THE INPUT

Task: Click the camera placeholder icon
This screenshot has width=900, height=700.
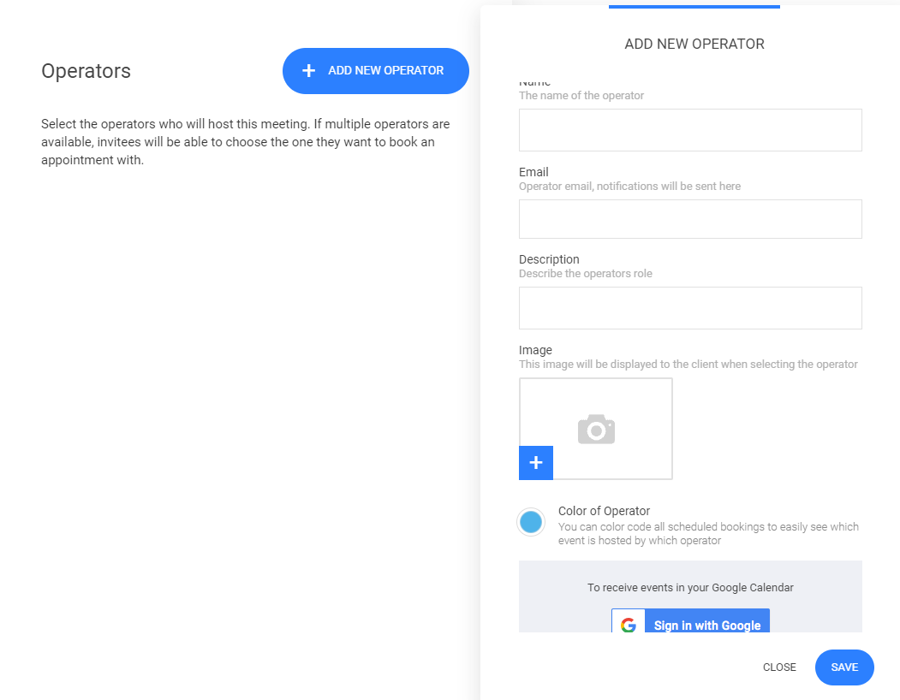Action: point(596,429)
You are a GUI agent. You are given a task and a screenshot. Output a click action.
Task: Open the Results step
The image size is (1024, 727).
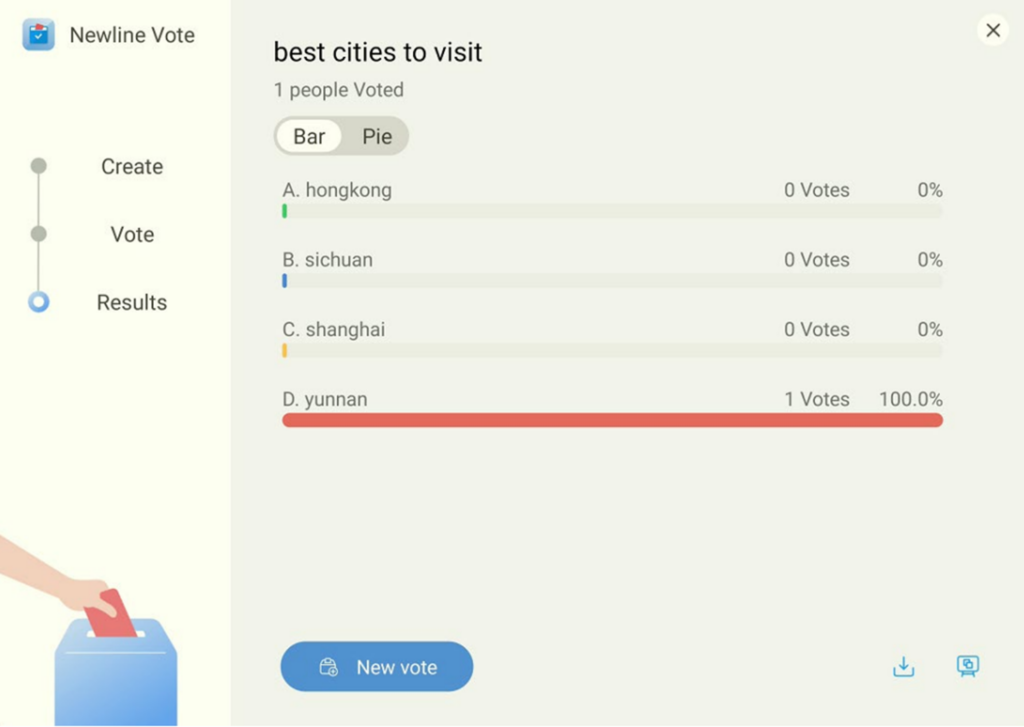132,303
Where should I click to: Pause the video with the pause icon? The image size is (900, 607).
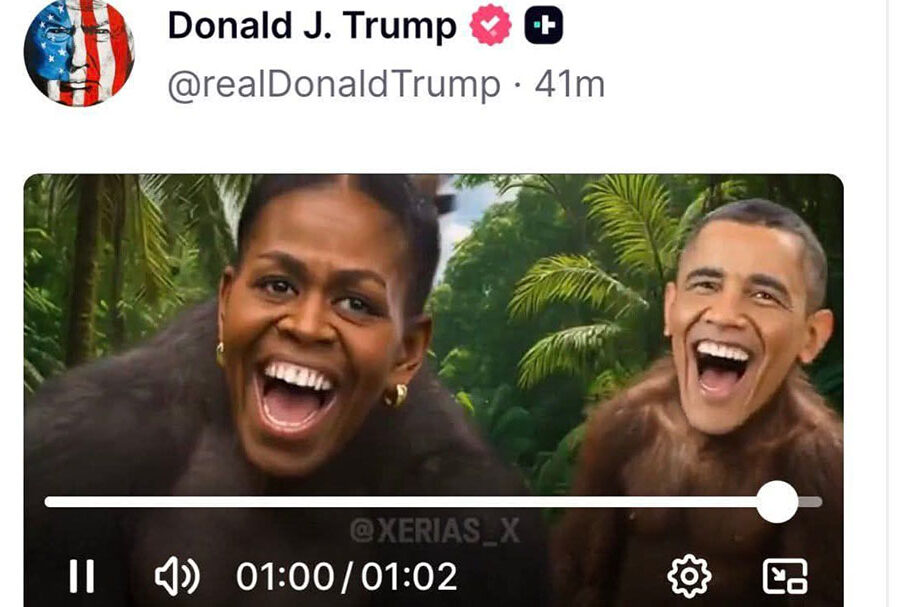(82, 576)
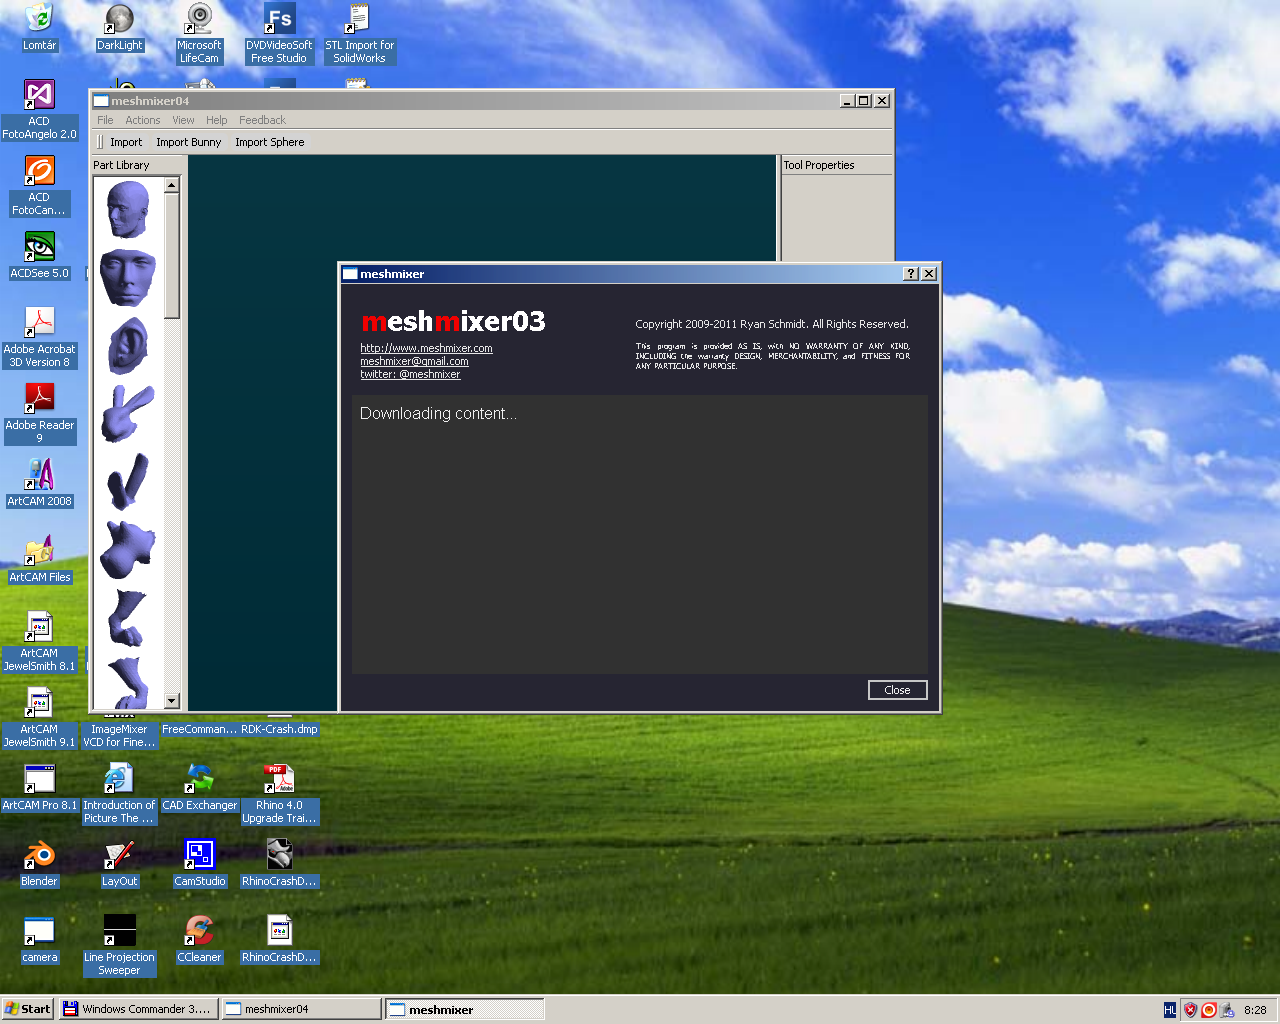Pick the ear part in Part Library
Viewport: 1280px width, 1024px height.
click(128, 345)
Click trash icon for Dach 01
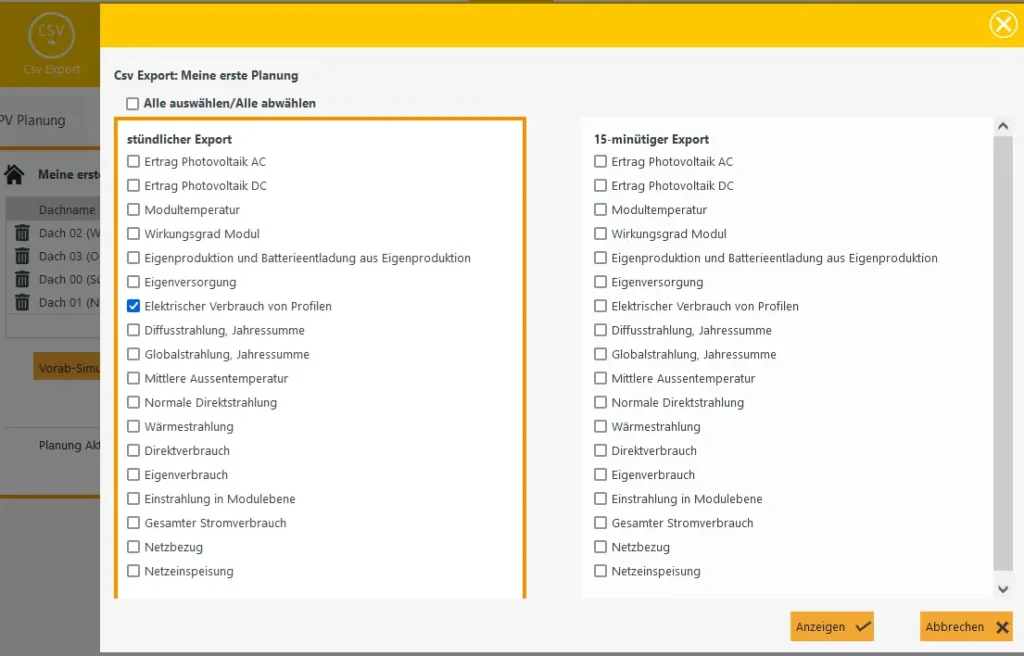Image resolution: width=1024 pixels, height=656 pixels. [22, 302]
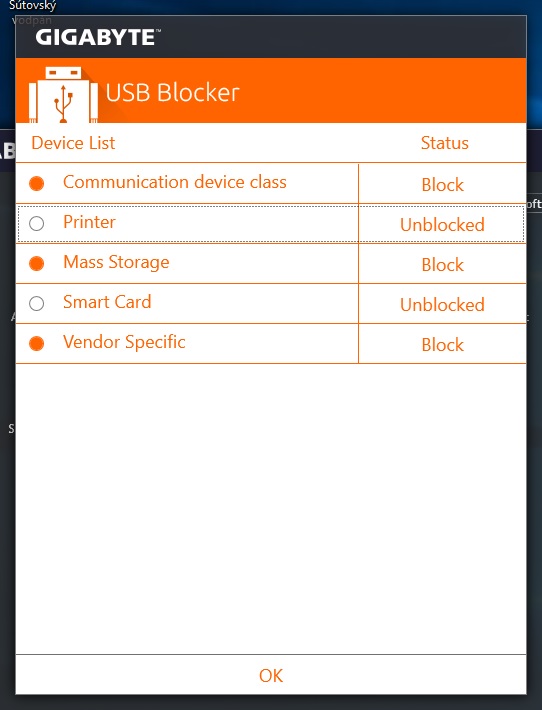The image size is (542, 710).
Task: Click the USB Blocker robot icon
Action: [63, 94]
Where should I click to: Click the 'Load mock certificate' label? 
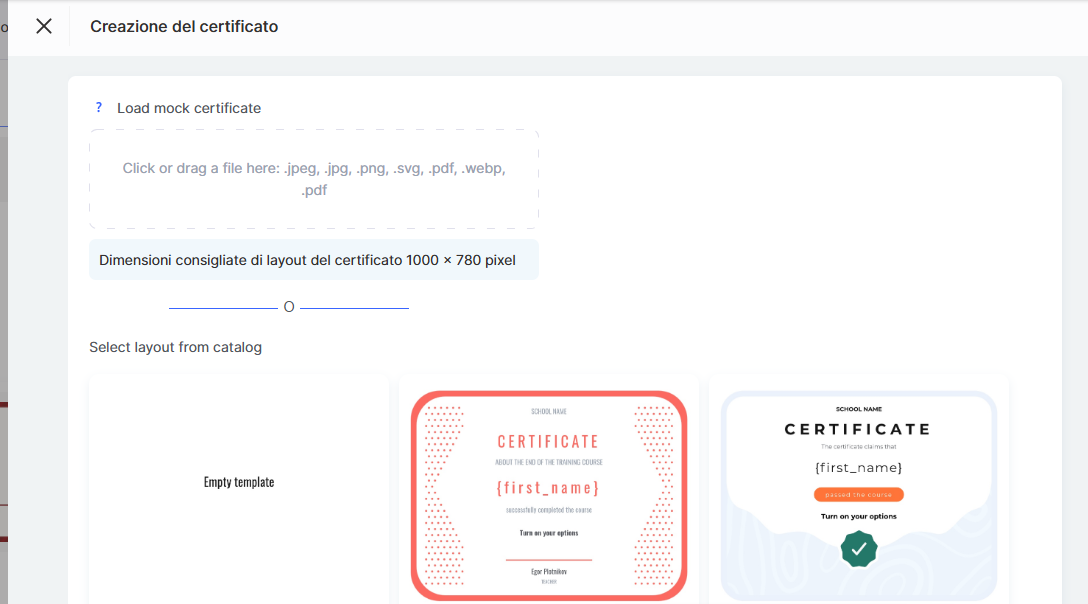tap(189, 108)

TASK DETAILS
Copy nothing outside the span: please output the lines from the one with "Where should I click to: Click" through the end of the entries above, and skip the pictures.

RESULT OF THIS EXERCISE
Where should I click to: Click the 'Load mock certificate' label? 
tap(189, 108)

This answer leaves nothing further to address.